The goals of pharmacotherapy are to reduce morbidity and to prevent complications.
Drug Category: Antivirals
Inhibit replication of target virus.
| Drug Name | Ganciclovir (Cytovene) |
| Description | Acyclic nucleoside analogue of 2'deoxyguanasine. Phosphorylates first to monophosphate form by CMV-encoded protein kinase homologue, then to diphosphate and triphosphate forms by cellular kinases, allowing for a 100-fold greater concentration in CMV-infected cells. Thought to inhibit CMV replication by competitive inhibition of viral DNA polymerases and by incorporating itself into viral DNA, causing termination of viral DNA elongation. Like acyclovir, ganciclovir is virostatic and only exerts its effect on replicating virus. |
| Adult Dose | Not well absorbed PO Induction: 5 mg/kg IV q12h for at least 21 d Maintenance: 6 mg/kg/d IV (5 times/wk); PO ganciclovir maintenance at doses of 1 g tid is of uncertain value |
| Pediatric Dose | <3 months: Not established >3 months: Administer as in adults |
| Contraindications | Documented hypersensitivity |
| Interactions | Concomitant administration with cytotoxic drugs (eg, dapsone, vinblastine, doxorubicin, pentamidine, flucytosine, vincristine, amphotericin B, trimethoprim-sulfamethoxazole combinations, other nucleoside analogs) may result in additive toxicity in bone marrow, spermatogonia, and germinal layers of skin and GI mucosa (coadminister only if potential benefits outweigh risks); coadministration with imipenem-cilastatin may cause generalized seizures (use only if potential benefits outweigh risks); serum creatinine may increase following concurrent use of ganciclovir with either cyclosporine or amphotericin B; in presence of probenecid, ganciclovir renal clearance is reduced; bioavailability may increase when didanosine is administered either 2 h prior to or simultaneously; bioavailability may decrease in presence of zidovudine, while bioavailability of zidovudine is increased |
| Pregnancy | C - Safety for use during pregnancy has not been established.
|
| Precautions | Phlebitis or pain may occur at injection site; clinical toxicity includes granulocytopenia, anemia, and thrombocytopenia; because PO ganciclovir is associated with higher rate of CMV retinitis progression compared with IV formulation, use only when benefits outweigh risks (advanced HIV disease); half-life and plasma/serum concentrations may increase as a result of reduced renal clearance; dosages > 6 mg/kg IV may result in increased toxicity; rapid infusions may result in increased toxicity; initially, reconstituted solutions of IV ganciclovir have a high pH (11); phlebitis or pain may occur at injection site despite further dilution in IV fluids; administration should be accompanied by adequate hydration; photosensitization (photoallergy or phototoxicity) may occur; myelosuppression is main dose-limiting toxicity; must be used with caution in patients with preexisting cytopenias |
| Drug Name | Foscarnet (Foscavir) |
| Description | Organic analogue of inorganic pyrophosphate that inhibits replication of herpes simplex viruses, including CMV. Selectively inhibits at pyrophosphate binding site on virus-specific DNA polymerases at concentrations that do not affect cellular polymerases.

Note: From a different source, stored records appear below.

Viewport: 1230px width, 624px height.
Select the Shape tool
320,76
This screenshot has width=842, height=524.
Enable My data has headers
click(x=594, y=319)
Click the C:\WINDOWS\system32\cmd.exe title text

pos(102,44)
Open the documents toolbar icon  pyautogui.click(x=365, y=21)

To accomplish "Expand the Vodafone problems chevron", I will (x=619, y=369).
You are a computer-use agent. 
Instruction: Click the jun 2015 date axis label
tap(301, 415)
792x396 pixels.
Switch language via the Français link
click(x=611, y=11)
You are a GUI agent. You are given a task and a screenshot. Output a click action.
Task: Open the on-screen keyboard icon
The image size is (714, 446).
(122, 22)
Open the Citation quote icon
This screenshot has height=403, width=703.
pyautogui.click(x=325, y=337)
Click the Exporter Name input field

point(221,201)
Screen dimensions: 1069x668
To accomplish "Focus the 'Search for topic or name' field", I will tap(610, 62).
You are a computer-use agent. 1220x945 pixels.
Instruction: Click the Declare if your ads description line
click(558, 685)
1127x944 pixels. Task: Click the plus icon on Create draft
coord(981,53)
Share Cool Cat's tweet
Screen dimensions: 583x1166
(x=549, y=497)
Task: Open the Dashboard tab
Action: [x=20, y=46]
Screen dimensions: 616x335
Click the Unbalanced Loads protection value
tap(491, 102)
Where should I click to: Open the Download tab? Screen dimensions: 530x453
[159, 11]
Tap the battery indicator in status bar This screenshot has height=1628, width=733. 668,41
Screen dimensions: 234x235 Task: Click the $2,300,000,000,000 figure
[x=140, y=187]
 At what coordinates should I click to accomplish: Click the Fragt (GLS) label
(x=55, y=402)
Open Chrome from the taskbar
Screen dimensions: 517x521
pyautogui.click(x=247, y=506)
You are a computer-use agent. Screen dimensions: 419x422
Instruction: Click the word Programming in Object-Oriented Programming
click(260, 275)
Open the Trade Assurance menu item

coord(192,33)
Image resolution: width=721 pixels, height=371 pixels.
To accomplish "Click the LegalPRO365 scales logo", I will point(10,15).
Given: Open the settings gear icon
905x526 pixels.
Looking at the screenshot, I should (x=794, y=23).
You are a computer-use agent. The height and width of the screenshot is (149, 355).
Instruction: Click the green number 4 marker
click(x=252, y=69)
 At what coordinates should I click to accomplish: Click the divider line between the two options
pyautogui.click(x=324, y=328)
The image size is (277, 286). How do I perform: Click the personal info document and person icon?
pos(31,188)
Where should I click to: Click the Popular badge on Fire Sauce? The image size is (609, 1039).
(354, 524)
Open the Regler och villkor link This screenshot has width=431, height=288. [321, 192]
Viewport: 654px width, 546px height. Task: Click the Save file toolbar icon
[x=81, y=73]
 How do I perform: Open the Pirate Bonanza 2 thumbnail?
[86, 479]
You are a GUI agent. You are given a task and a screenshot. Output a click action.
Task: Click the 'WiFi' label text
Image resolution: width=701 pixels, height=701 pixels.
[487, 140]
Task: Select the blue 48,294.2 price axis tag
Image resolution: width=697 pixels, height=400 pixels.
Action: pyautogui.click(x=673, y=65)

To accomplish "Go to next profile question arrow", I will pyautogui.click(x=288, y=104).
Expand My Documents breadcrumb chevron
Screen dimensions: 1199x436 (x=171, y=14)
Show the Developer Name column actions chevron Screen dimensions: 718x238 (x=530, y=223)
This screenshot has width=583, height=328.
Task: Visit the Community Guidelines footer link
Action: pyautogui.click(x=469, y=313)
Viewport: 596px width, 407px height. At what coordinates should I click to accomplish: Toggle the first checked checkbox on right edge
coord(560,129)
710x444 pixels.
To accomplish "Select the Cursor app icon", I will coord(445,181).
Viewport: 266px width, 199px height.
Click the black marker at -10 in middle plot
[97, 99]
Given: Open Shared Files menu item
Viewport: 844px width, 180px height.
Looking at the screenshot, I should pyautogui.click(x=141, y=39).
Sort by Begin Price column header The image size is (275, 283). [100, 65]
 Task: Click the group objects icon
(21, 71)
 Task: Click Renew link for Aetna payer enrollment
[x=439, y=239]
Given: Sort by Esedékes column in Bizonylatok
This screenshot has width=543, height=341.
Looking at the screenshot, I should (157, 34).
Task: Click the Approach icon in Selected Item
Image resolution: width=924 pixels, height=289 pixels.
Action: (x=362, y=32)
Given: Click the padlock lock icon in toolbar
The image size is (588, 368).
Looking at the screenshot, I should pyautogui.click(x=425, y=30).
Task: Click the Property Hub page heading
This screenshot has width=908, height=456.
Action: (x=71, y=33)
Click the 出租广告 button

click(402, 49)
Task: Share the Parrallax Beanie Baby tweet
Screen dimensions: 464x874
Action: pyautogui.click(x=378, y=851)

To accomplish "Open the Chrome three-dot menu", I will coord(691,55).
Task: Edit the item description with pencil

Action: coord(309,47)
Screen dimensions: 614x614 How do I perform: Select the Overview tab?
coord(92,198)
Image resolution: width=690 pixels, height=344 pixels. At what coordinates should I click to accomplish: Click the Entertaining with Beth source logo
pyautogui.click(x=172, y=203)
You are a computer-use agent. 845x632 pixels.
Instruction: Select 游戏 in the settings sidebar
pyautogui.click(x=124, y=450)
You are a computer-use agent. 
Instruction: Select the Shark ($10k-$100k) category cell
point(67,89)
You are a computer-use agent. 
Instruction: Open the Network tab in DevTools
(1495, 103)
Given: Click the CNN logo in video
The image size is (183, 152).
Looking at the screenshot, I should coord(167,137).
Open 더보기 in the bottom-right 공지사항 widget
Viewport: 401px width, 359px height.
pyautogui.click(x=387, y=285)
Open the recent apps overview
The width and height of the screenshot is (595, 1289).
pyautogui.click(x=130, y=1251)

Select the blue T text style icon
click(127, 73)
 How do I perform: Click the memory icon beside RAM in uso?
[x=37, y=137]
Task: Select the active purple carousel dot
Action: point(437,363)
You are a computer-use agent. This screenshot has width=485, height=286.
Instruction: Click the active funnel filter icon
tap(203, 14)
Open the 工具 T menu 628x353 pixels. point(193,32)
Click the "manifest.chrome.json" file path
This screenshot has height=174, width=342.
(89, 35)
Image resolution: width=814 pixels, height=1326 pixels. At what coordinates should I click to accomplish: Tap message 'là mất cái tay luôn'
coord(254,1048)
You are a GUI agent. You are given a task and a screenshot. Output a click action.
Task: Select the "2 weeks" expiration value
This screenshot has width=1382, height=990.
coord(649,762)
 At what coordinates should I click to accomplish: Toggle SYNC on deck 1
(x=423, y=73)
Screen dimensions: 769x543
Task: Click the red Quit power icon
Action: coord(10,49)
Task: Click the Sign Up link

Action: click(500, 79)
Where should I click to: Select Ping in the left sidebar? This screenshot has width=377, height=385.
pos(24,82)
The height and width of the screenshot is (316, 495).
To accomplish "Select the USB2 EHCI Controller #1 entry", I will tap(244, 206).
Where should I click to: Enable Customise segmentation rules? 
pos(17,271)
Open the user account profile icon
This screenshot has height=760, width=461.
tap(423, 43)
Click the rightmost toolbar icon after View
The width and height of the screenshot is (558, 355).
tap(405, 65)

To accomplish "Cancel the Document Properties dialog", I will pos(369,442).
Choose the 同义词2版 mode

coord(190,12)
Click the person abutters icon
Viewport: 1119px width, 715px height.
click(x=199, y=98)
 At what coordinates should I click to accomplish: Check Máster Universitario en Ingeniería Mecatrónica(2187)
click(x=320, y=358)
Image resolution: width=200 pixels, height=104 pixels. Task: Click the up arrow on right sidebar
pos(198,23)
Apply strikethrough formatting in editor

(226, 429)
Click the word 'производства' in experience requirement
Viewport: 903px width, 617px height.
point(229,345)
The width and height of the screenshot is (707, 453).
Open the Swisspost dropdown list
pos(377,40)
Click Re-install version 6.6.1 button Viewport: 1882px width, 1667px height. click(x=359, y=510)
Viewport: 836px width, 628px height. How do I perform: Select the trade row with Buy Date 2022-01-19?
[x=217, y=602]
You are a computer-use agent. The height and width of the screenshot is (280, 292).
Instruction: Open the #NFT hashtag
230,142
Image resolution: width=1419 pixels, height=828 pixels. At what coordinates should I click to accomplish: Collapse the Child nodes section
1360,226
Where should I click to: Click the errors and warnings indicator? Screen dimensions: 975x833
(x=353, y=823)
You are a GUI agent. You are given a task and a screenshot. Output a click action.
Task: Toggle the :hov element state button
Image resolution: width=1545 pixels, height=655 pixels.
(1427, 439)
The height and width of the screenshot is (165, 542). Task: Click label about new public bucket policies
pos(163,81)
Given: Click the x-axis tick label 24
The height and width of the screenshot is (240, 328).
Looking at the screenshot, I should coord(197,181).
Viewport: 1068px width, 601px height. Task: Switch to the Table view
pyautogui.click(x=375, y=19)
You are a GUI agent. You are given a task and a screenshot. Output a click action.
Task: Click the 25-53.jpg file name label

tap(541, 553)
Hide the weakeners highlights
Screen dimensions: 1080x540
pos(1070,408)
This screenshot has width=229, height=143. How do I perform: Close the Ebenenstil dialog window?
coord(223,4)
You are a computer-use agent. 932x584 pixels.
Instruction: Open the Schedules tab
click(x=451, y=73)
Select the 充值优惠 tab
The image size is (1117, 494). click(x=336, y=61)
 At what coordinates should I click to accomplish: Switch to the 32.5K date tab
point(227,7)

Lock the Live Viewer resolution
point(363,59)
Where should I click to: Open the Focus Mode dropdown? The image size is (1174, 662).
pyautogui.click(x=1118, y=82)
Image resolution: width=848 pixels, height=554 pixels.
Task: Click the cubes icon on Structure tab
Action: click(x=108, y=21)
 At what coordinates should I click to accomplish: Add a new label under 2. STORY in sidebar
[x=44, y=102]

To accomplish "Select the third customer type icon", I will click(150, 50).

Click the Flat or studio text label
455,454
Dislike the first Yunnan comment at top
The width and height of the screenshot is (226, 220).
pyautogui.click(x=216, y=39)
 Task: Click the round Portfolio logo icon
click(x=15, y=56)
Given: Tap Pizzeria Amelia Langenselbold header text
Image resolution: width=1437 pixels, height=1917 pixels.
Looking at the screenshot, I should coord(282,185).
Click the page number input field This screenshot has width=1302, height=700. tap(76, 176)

Unlike ganciclovir, does not require activation by a kinase and is active in vitro. |
| Adult Dose | Induction: 90 mg/kg IV q12h for 3-6 wk Maintenance: 90-120 mg/kg/d IV |
| Pediatric Dose | <12 years: Not established >12 years: Administer as in adults |
| Contraindications | Documented hypersensitivity |
| Interactions | Coadministration with potentially nephrotoxic drugs (eg, aminoglycosides, amphotericin B, IV pentamidine) may increase nephrotoxicity (do not administer unless potential benefits outweigh risks); coadministration with IV pentamidine may cause hypocalcemia |
| Pregnancy | C - Safety for use during pregnancy has not been established.
|
| Precautions | Has adverse nephrotoxic effects and should be used with caution in patients with renal disease or those taking nephrotoxic medications (volume or saline loading may diminish renal toxicity); renal function must be monitored closely; may cause derangements in electrolytes, including calcium, phosphorous, magnesium, and potassium; seizures have been noted in some patients with electrolyte disturbances secondary to drug; anemia has been reported, and patients should be monitored closely |
Further Inpatient Care
- Patients with symptomatic disease should undergo induction therapy with intravenous ganciclovir or intravenous foscarnet.
- Combination therapy with ganciclovir and foscarnet may be effective if monotherapy fails; however, this is associated with significant toxicity.
Further Outpatient Care
- Patients should receive routine ophthalmologic screening for CMV retinitis (self-screen for visual acuity and floaters).
- Therapy may need to be discontinued in patients infected with HIV who have clinical resolution and CD4+ lymphocyte counts of higher than 100-150 cells/µL.
In/Out Patient Meds
- Maintenance therapy may be considered, especially in patients who require reinduction for relapse.
Transfer
- Patients may be transferred to a skilled nursing facility or equal care provider during treatment, as long as their clinical situation is controlled.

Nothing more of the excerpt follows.